Half the length of the major axis is called the semimajor axis, and is typically indicated by the letter a in any formula about ellipses. Similarly, half the length of the minor axis is called the semiminor axis, and is typically indicated by the letter b. The distance from the symmetrical center of an ellipse to either focus is called the focal length, and is typically indicated by the letter c. The farther apart the two foci of an ellipse (the bigger is the value 2c), the flatter or more squished is the ellipse. We quantify this "squishedness" by the variable e, the eccentricity, where e = c/a. (The eccentricity of a circle is zero, since c = 0.)

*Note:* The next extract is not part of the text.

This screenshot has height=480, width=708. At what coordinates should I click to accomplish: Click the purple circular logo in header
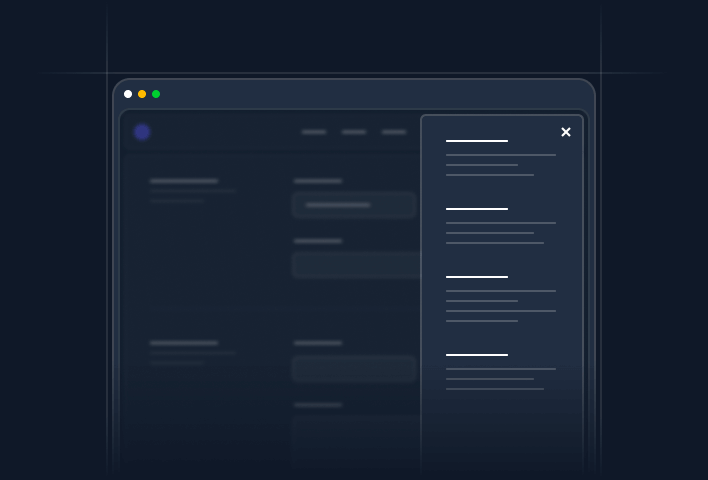coord(142,132)
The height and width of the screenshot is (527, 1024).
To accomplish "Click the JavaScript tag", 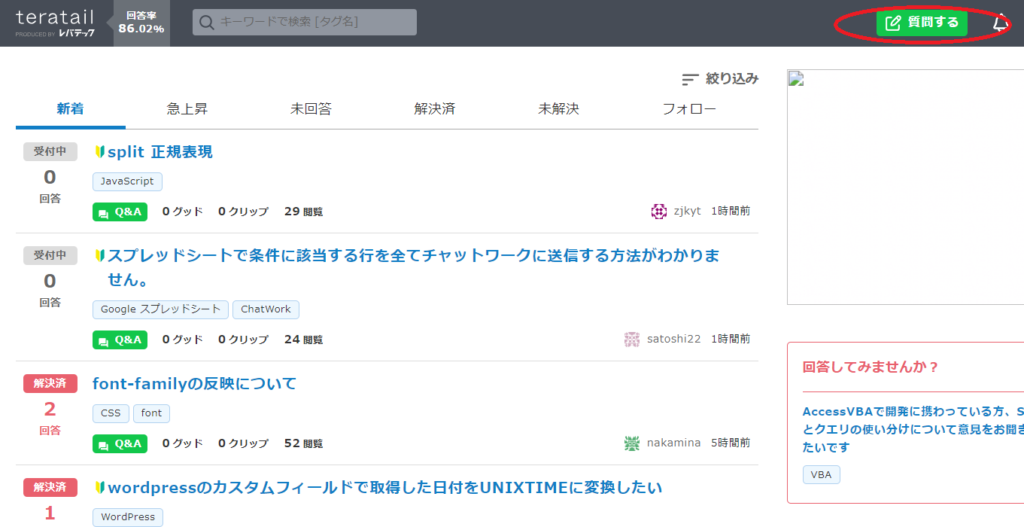I will pos(127,181).

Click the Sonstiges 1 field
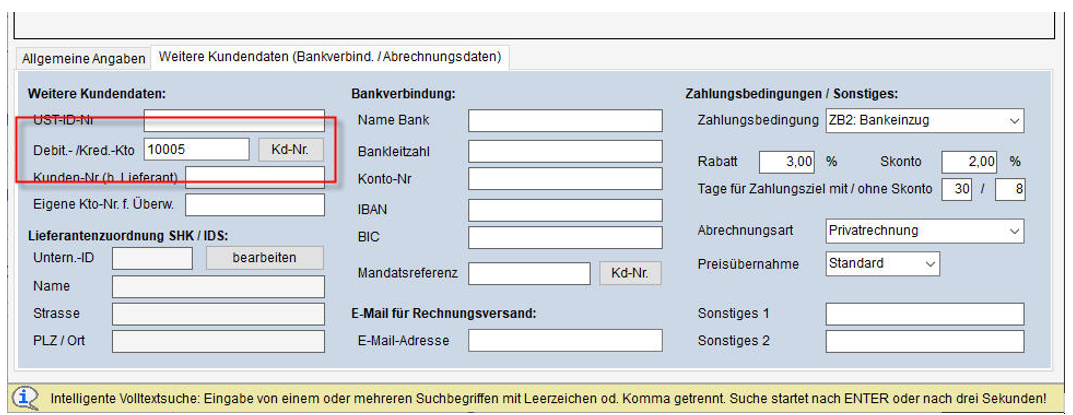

The current eccentricity of the Earth's orbit is low, or "mild", only .0167 (1.67%). The Moon's average orbital eccentricity is .0549 (5.49%). Among the eight planets of the Solar System, the planet Mercury has the highest orbital eccentricity, currently at .2056 (20.56%).

By comparison, the dwarf planet Pluto's current orbital eccentricity is .248 (24.8%), and Halley's Comet (which comes by once every 76 years) has an orbital eccentricity of .967 (96.7%).

While it is correct to say that the Sun is on one of each planet's orbital foci, it is not correct to say that all the planets have the same foci. Where the other focus of a planet's orbit is depends on that planet's orbital eccentricity. See here for further details.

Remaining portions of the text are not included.